ECLI:NL:RBGEL:2021:5174
Rechtbank Gelderland
- Verschoning
- Rechtspraak.nl
Verschoningsverzoek van rechter in strafzaak met medeverdachten
Op 21 september 2021 heeft de meervoudige verschoningskamer van de Rechtbank Gelderland in Arnhem een beslissing genomen op het verschoningsverzoek van mr. A. Tegelaar, rechter in een strafzaak met parketnummer 05/121076-21. De rechter diende op 14 september 2021 een verzoek tot verschoning in, omdat hij op 28 juli 2021 twee medeverdachten had veroordeeld in een zaak die verband hield met dezelfde aangevers, pleegplaats en datum als in het huidige dossier. De rechter was van mening dat hij de zaak niet onpartijdig kon afdoen zonder de schijn van vooringenomenheid te wekken, wat de reden was voor zijn verzoek tot verschoning.
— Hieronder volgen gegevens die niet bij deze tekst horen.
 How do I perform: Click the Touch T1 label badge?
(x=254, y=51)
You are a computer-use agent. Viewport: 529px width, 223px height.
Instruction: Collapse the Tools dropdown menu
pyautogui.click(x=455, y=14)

De verschoningskamer heeft in haar beoordeling vastgesteld dat rechters zich kunnen verschonen op basis van feiten of omstandigheden die de onpartijdigheid in gevaar kunnen brengen. Het uitgangspunt is dat rechters vermoed worden onpartijdig te zijn, tenzij er uitzonderlijke omstandigheden zijn die wijzen op vooringenomenheid. In dit geval heeft de verschoningskamer geen aanwijzingen gevonden dat de rechter zelf meende dat hij niet onpartijdig kon zijn, maar erkende wel dat de eerdere veroordelingen van medeverdachten de schijn van partijdigheid konden oproepen.
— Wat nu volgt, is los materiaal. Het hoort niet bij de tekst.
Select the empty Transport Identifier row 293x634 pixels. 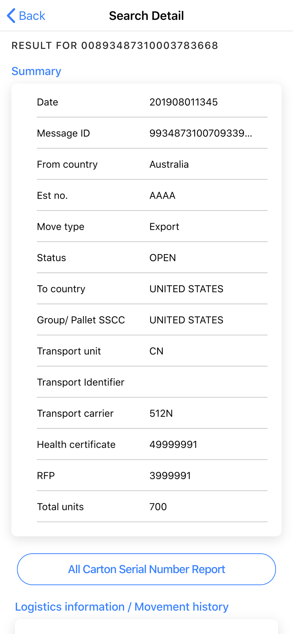tap(152, 382)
Daarom heeft de verschoningskamer het verzoek tot verschoning van mr. A. Tegelaar toegewezen en besloten dat er een andere rechter zal worden aangewezen voor de verdere behandeling van de zaak. Tegen deze beslissing staat geen rechtsmiddel open. De beslissing is openbaar uitgesproken op 21 september 2021 door de voorzitter en de leden van de verschoningskamer.